Tuesday, May 27, 2014

Holiness is the Goal

During May, I preached from 1 Peter. Much like the rest of the New Testament letters, 1 Peter mixes theology and ethics in a facile manner—moving from thinking about the nature of salvation, hope, resurrection, suffering, the purpose of creation, holiness and who Jesus is; moving into what believing and having faith in Jesus means practically, in the present, in terms of behavior, for those who call themselves (ourselves) disciples of Jesus Christ.

One of my favorite pieces (that isn't in the Revised Common Lectionary, I blogged about that here, but that I added for worship the first week) is 1 Peter 1:13-16. In the NRSV it reads:
Therefore prepare your minds for action; discipline yourselves; set all your hope on the grace that Jesus Christ will bring you when he is revealed. Like obedient children, do not be conformed to the desires that you formerly had in ignorance. Instead, as he who called you is holy, be holy yourselves in all your conduct; for it is written “You shall be holy, for I am holy.”
Methodists have always been holiness people. Now, let’s be clear, at times we’ve let that identity express itself as “holier than thou, people,” and that’s not OK! Being holiness people shouldn’t be about legalistic judgmentalism, nor should it be about imagining ourselves to be perfect when we are not. Holiness should be a calling and a goal—it should be our desire and hope to fulfill God’s call to holy living, and to submit ourselves to the kind of discipline that can lead us there.

**Your tasks**.
1) Summarize the post on holiness in two sentences.
2) In the rows below, reproduce everything from the line containing "You are a GUI" down to the line containing "click(x=1072, y=146)", with both of those lines included. Leave the picture out of your answer.

**Data for the task**.
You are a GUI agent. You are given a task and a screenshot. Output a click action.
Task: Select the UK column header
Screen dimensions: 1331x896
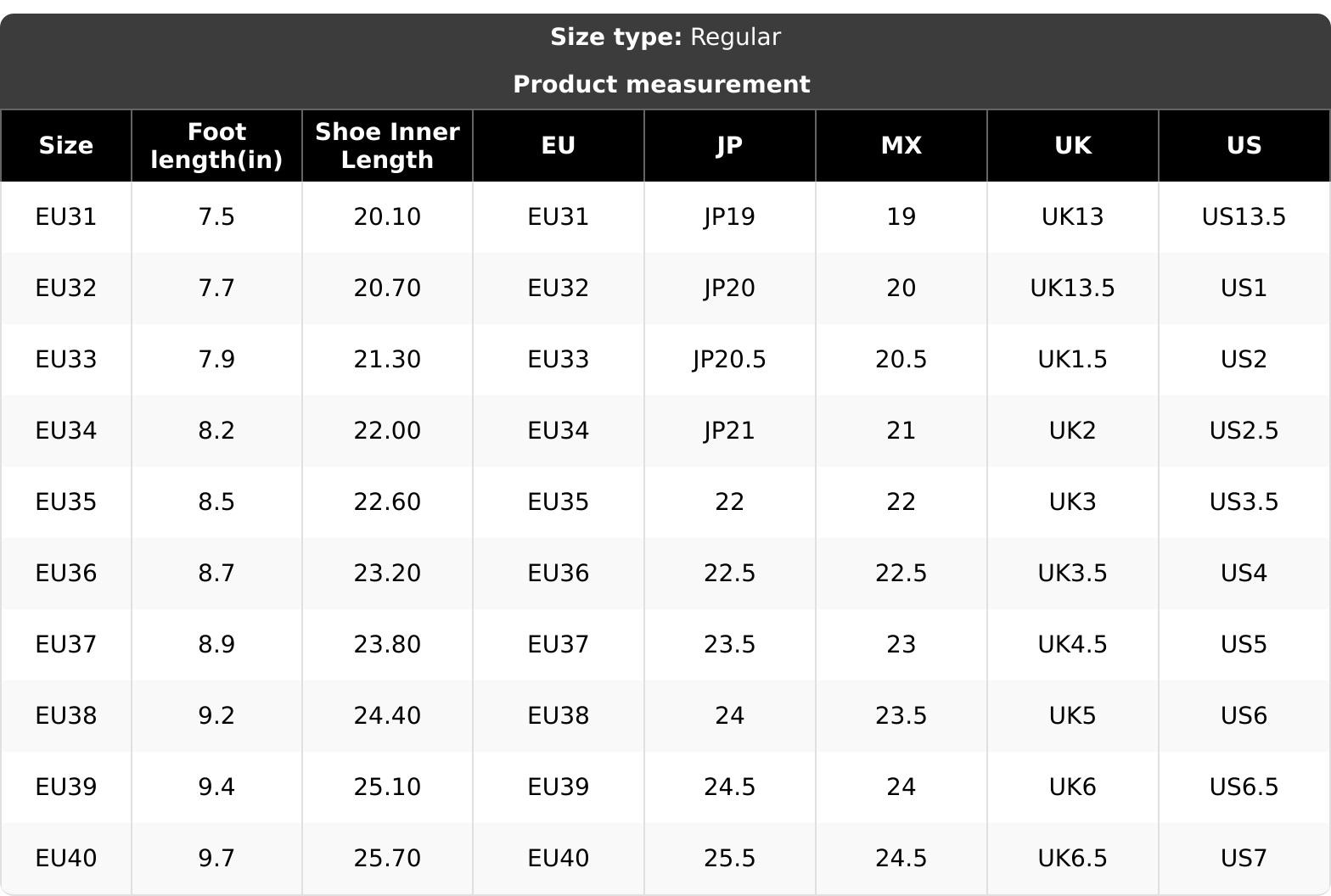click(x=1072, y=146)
* * *
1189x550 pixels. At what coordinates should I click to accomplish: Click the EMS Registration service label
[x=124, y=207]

**Solved problems**.
1) During May the writer preached from 1 Peter, and one favorite passage, 1 Peter 1:13-16, calls readers to be holy in all their conduct because the one who called them is holy. Methodists have always been holiness people, but holiness should be a calling and a goal, not legalistic judgmentalism or a belief that one is already perfect.

2)
You are a GUI agent. You are given a task and a screenshot. Output a click action.
Task: Select the UK column header
Screen dimensions: 1331x896
click(x=1072, y=146)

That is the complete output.